If you want to know how much current an appliance draws read the label for info and use the "W=V.A" formula. For a real answer get your self a power meter (Maplins, Machine mart etc), which plugs between your appliance and the mains skt.
Size your fuses at the maximum current draw plus 25-50%
Posted: Tue Dec 13, 2011 1:25 am
Thanks for that, "wires being a fire risk" i was refering to bundles of wires and extention cables all lying on top of one another as is found behind any tv or computer unit these days wires naturally heat up in use when power is going through them to a small degree x the sheer amount and you have a real risk of fire, we were taught that in school by the fire safety officers basic fire safety i would of thought ?
As for you KW explianation many thanls again but its still double if not treble dutch to me, let me try to explain what i wish to do that is leading me to enquire about the KW rating of a generator and maybe you could help me further (i certainly hope so amyway as im rather lost physics wasnt and isnt my thing)
The reason i ask is i wish to purchase possibly a generator to act as a short-term electrical supply to our home in times of power cuts etc (having just come through a 3 day one that froze and nearly drove us mad) now i am not expecting it to be able to power my entire home but a few of the essentials would be very helpful likes of a few lights (eco low wattage ones of course) and a few sockets from which i would run a tv, a radio, my home hub and charge my ipad and phone/s etc from, not nessesarily all at once but certainly likes of the tv & a light whilst charging the ipad type of thing, so what i need to know is of a silent variety what sort of rated generator would i need to run that sort of load continuiously and what sort of cost am i looking at, also silly question i know but to power my entire house (2 bed cottage all electric & storage heating) i mean i would never get one that big im just curious as to what it would need ? a small silent one will do me fine.
Again many thanks, looking forward to your reply.
Posted: Tue Dec 13, 2011 3:07 am
You don`t mention powering a refrigerator or a freezer, or powering a well pump.

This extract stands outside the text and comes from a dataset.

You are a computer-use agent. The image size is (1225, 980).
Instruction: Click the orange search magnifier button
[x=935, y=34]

That`s fine if you have no plans to run them off the generator. If you do, the calculations above about watts, volts and amps still apply. However, you need to be aware that motors (and all the three appliances I mentioned have motors) draw double their rated power when they start.

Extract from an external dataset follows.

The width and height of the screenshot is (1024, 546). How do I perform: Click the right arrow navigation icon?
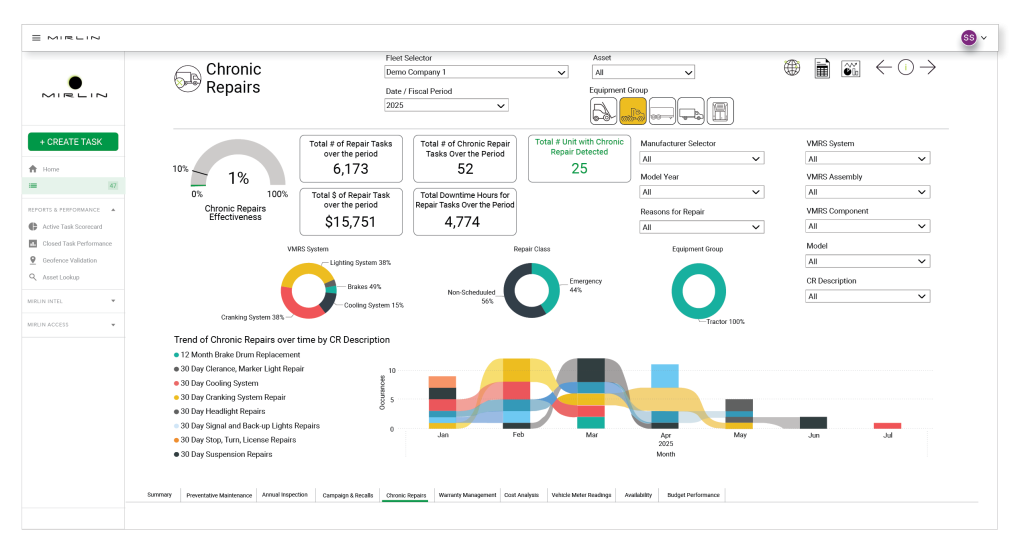928,68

A half horsepower motor might draw something like 400 watts when it is running, but for a second when it starts, it draws 800 watts. If you plan to run any motorized appliances, you need to plan for that surge. You have to assume that all motors can and will start simultaneously.

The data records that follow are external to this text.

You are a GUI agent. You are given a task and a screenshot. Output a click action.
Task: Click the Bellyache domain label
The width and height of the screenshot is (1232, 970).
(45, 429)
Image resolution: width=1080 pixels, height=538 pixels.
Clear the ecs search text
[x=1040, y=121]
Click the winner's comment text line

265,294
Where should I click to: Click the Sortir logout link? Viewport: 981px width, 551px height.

Your plan to install a separaate circuit for generator power is a good one. It must be physically impossible for the generator and the utility power ever to be connected to each other, even for the briefest time. There are numerous home-made connection setups that violate that principle. The consequence of messing up is that you could kill a lineman who is trying to restore your power. Unplugging each appliance from the utility circuit and plugging it into the generator circuit is a safe way to do it.
Posted: Tue Dec 13, 2011 3:56 am
We intend to run a totally seperate circuit worry not probably going as far as to have different coloured sockets for it so no mistakes can be made?
As for fridges/freezers and the likes these we could shorterm do without it literally would be for say 3 x eco low wattage lights, out Tv, internet modem, and a phone/ipad charger and at no point would any/all be on at the onetime.
Let me explain we have im sure you will know here in the west of Scotland suffered a horrific storm that put our power out for three whole days and our heat out for five, so what im trying to do by a system much as i describe above enable us to be able to stay indoors with basic appliances this time around we were totally cut off ( no homephones as we have walkabout hansets that require
mains power to operate, no mobiles as mast had no power and no tv, radio to even know when it was likely to be back on) let alone im disabled with muscle deseases and require heat ( we intend fitting a multi-fuel stove to combat the cold issues).
So really all i need to know is say i walk into Machine Mart what model and output do i require to run such a power supply for periods of time without it tripping all the time.
THIS WOULD BE A TOTALLY SEPERATE CIRCUIT JUST FOR THE GENERATOR as i frankly do not fancy the alternative of running extention cables allround the property (ideally a transfer switched system that would cut in if power cuts but to run the whole house, storage heating, freezer and the rest i beleive would be far to large and expensive...
As always your input is invaluable and so helpful..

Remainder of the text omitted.